The modeling and the (optimal) control of signalized intersections have been widely studied in literature, both from the mathematical [70] and engineering [147, 250, 253, 276] point of view. The approach described in Section 3.3 is based on the papers [165, 166]; see also [139, Chapter 7.1].

In the case of freeways, ramp metering is a widely used strategy for controlling traffic flow without acting directly on the mainline flow or using toll systems. This strategy has been used mostly in connection with microscopic traffic models; see, for example, [37]. The use of feedback controls, in order to obtain a desired flow in the main line, has been studied in various papers [2, 237, 254]. The predictive metering strategy instead uses a model, possibly with uncertainties, for predicting the inflow over a finite time horizon, and consequently it deduces various policies for controlling the flow; see [121, 155, 194]. Section 3.4, based on the paper [247], uses the adjoint calculus for finding solutions to optimal control problem; see also [148, 160, 270, 271].

Conservation laws with flux constraints have been introduced in [78, 140] in 2007. In [78] the problem was presented by a control perspective and a well-posedness result was proved.
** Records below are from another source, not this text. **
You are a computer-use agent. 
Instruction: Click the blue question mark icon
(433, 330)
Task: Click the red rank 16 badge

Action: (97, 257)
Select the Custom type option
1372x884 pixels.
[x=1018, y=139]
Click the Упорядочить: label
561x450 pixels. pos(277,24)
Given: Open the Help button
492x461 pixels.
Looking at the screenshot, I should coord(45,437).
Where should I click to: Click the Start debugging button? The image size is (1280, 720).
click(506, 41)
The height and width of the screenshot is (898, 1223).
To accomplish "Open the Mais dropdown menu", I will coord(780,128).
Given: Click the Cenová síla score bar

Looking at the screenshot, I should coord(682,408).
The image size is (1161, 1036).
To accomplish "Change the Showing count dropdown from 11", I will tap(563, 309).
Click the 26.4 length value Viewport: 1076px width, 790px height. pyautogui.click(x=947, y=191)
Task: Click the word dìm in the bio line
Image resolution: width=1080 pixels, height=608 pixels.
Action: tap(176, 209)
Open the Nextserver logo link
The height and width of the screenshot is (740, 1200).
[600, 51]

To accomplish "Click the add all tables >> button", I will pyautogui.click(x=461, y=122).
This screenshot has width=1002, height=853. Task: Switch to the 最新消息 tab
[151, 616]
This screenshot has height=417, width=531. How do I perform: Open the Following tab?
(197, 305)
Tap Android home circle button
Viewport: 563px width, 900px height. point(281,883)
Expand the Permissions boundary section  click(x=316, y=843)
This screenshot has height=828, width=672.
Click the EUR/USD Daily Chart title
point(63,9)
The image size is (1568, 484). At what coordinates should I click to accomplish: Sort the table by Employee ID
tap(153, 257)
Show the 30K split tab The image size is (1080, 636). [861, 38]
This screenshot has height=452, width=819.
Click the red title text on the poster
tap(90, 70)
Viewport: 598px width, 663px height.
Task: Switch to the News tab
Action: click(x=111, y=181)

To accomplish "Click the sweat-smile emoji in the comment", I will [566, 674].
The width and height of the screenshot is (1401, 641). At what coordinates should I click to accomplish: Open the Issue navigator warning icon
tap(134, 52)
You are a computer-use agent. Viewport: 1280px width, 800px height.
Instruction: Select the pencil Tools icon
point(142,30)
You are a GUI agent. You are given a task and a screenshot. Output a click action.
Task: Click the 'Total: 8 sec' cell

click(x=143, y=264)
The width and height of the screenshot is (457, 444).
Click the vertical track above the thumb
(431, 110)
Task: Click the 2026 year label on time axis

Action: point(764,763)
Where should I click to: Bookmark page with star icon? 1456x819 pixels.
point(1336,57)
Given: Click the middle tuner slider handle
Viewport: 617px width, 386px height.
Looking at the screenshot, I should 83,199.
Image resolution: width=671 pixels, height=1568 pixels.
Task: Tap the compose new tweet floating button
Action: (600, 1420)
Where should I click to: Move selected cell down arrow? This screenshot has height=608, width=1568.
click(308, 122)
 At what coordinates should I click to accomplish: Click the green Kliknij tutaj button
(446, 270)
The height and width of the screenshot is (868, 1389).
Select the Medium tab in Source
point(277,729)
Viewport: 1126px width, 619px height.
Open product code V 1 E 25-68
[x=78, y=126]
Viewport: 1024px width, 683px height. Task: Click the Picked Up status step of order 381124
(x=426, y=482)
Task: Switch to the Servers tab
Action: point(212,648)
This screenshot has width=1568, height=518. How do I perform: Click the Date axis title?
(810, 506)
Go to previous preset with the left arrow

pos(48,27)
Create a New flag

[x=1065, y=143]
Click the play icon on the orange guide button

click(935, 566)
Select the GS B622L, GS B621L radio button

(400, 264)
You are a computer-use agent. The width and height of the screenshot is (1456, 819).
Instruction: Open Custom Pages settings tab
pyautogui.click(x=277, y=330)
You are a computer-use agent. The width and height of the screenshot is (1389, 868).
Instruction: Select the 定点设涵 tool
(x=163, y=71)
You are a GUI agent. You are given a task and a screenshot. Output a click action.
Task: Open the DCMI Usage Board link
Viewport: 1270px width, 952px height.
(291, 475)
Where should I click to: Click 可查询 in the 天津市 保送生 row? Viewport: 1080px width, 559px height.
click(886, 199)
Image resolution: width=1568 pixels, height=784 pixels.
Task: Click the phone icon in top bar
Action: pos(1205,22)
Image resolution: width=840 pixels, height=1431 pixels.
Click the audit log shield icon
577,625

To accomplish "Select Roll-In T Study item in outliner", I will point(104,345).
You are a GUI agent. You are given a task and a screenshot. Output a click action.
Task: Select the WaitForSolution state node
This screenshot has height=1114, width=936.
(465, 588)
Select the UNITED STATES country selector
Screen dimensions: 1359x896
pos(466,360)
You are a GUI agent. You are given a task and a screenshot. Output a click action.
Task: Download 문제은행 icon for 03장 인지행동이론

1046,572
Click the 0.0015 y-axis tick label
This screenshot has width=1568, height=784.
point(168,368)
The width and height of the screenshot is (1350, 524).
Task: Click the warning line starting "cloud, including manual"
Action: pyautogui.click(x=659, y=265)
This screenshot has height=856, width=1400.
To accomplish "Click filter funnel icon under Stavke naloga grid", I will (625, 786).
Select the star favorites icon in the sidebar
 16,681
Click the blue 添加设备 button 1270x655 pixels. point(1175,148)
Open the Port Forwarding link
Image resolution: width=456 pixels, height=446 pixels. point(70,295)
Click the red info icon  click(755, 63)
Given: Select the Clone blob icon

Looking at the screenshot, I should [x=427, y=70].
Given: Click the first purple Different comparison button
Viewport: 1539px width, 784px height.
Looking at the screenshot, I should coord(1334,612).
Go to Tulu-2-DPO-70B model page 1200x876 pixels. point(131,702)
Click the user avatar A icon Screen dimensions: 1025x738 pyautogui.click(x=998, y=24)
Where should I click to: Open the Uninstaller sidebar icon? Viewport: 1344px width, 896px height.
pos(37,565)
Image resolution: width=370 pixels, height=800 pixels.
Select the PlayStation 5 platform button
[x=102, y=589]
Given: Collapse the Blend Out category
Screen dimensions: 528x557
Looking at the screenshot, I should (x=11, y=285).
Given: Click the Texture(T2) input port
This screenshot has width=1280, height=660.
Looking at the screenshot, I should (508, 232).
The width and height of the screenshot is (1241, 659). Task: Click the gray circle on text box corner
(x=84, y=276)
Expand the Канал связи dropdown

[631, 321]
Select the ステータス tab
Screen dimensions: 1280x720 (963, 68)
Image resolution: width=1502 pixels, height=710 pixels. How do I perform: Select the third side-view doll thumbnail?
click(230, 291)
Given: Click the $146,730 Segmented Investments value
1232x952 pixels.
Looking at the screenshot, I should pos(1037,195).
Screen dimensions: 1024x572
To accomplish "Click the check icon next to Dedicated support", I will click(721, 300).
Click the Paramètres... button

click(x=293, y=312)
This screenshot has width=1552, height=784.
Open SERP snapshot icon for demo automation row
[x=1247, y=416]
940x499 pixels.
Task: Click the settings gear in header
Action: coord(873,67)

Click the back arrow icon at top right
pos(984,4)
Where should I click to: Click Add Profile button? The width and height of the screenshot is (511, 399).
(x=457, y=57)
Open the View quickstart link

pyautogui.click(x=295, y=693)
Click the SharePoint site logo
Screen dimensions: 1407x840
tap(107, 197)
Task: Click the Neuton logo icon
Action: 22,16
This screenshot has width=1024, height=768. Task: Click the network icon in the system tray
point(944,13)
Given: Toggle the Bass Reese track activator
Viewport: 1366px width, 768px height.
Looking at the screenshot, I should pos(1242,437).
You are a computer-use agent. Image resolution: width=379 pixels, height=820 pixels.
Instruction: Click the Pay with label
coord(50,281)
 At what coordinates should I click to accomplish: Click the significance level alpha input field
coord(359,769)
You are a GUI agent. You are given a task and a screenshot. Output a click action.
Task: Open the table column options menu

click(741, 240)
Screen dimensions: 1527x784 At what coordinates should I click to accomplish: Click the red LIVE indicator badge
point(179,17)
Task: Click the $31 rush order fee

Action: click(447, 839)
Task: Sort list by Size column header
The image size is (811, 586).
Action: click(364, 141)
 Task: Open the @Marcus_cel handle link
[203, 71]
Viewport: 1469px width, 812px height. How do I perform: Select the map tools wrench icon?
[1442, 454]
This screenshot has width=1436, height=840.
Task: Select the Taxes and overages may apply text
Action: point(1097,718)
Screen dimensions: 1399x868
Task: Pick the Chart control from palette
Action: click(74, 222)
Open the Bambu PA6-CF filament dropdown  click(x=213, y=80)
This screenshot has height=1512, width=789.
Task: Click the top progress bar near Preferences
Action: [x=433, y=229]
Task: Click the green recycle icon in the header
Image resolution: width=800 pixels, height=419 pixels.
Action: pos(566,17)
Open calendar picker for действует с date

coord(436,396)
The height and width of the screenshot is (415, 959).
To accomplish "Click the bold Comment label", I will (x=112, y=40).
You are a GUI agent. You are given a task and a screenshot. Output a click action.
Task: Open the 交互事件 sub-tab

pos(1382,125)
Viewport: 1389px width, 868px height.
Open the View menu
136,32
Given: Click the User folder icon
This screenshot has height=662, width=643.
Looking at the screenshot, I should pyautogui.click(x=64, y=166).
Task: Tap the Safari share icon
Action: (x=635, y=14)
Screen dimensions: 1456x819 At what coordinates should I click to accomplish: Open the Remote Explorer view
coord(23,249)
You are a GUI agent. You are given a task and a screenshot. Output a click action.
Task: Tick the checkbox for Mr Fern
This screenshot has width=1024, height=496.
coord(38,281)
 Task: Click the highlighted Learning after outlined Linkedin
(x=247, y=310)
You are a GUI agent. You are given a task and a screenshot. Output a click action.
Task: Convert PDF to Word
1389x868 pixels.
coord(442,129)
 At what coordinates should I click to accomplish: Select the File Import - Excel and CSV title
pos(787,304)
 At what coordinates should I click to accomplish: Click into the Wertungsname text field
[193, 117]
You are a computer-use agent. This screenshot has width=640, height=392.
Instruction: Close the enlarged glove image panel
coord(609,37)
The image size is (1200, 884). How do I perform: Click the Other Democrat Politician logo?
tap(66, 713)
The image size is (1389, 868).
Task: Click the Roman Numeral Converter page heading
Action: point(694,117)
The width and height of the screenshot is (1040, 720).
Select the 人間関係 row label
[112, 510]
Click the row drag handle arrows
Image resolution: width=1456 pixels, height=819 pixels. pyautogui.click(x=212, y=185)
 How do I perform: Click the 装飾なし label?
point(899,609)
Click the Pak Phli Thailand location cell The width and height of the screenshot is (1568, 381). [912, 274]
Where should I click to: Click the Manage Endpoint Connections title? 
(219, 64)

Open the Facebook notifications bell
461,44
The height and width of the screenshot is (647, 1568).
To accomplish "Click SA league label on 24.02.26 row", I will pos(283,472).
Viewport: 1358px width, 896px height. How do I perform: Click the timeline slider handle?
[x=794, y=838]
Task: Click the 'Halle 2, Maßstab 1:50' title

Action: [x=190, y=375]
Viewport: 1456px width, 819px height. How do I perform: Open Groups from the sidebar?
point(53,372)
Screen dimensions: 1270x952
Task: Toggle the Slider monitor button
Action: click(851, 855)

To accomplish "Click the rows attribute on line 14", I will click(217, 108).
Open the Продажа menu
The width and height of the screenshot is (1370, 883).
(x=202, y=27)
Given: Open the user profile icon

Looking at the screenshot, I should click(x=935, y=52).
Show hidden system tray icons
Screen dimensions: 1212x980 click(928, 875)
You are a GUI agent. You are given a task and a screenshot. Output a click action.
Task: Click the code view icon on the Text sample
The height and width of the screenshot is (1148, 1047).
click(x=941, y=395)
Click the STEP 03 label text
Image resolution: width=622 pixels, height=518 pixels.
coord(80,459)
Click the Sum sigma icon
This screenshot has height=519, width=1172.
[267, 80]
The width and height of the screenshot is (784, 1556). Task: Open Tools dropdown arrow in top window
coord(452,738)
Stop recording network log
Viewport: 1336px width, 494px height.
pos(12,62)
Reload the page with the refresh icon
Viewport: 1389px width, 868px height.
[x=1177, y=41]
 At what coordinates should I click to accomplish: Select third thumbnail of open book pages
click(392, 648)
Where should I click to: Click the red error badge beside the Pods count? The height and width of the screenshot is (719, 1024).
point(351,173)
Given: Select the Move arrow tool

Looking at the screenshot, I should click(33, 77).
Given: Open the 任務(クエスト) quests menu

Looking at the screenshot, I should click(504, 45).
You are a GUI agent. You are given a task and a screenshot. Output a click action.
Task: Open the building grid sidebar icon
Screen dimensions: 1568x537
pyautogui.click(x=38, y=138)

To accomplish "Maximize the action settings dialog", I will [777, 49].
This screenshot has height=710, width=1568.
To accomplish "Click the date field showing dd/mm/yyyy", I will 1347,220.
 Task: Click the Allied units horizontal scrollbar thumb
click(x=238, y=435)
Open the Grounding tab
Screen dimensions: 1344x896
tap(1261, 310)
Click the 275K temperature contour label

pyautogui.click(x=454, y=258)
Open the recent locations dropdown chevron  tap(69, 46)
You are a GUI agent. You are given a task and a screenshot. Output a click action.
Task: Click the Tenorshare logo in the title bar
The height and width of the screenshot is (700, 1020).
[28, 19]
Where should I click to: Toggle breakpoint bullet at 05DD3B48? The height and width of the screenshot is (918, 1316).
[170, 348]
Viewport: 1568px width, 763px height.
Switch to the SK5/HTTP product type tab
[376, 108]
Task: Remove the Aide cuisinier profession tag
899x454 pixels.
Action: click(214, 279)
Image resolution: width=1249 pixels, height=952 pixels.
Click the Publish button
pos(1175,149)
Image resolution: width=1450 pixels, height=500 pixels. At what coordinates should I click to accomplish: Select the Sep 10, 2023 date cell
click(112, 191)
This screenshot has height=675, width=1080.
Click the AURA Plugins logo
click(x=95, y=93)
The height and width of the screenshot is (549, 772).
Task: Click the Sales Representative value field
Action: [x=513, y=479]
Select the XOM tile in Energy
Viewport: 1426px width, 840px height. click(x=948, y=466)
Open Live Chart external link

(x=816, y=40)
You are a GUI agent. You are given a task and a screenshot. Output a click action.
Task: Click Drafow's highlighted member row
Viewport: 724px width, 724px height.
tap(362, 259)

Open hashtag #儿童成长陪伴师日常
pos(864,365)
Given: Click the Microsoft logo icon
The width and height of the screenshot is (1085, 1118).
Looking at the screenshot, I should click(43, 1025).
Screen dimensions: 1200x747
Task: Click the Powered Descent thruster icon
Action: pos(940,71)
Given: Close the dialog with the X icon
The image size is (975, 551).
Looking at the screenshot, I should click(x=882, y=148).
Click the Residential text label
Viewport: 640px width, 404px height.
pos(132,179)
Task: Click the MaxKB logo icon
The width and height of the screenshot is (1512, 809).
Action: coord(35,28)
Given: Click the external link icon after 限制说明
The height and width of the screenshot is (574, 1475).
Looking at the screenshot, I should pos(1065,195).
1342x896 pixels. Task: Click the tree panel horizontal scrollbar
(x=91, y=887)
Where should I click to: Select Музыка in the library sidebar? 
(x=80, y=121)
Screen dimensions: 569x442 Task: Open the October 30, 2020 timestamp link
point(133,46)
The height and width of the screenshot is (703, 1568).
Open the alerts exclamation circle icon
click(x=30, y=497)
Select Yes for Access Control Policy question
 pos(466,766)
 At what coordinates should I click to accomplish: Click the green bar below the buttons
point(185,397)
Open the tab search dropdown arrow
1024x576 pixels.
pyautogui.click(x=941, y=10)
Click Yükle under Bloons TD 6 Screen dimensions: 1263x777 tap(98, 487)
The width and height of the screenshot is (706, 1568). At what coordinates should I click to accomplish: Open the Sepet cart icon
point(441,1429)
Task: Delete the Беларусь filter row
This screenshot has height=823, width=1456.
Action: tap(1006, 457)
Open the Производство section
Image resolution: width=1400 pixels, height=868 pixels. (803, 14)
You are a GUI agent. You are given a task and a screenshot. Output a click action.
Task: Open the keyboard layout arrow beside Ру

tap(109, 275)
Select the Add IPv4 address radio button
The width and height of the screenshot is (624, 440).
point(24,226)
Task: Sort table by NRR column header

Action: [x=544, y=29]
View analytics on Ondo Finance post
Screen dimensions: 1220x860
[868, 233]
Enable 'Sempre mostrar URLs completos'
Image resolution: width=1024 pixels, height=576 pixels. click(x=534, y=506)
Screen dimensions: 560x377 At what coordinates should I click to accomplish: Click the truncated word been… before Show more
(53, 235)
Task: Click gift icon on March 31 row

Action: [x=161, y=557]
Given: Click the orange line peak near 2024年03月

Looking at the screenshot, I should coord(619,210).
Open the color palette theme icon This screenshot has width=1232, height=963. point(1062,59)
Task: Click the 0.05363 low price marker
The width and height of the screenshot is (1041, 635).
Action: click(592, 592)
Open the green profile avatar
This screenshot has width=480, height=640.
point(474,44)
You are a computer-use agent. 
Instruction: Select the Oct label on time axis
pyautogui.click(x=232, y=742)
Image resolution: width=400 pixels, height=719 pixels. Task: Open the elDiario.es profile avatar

In [140] the model was proposed for describing the situation of a bottleneck on a road. Various Riemann solvers have been introduced together with existence and uniqueness results. Generalizations on (possibly moving) flux constraints both for scalar equations and for systems were considered in various papers; see [111,112,113,114, 137, 138, 145, 272].

For the optimization of travel time or other significant functional on networks via the choice of distribution of coefficients, see [64, 66, 231].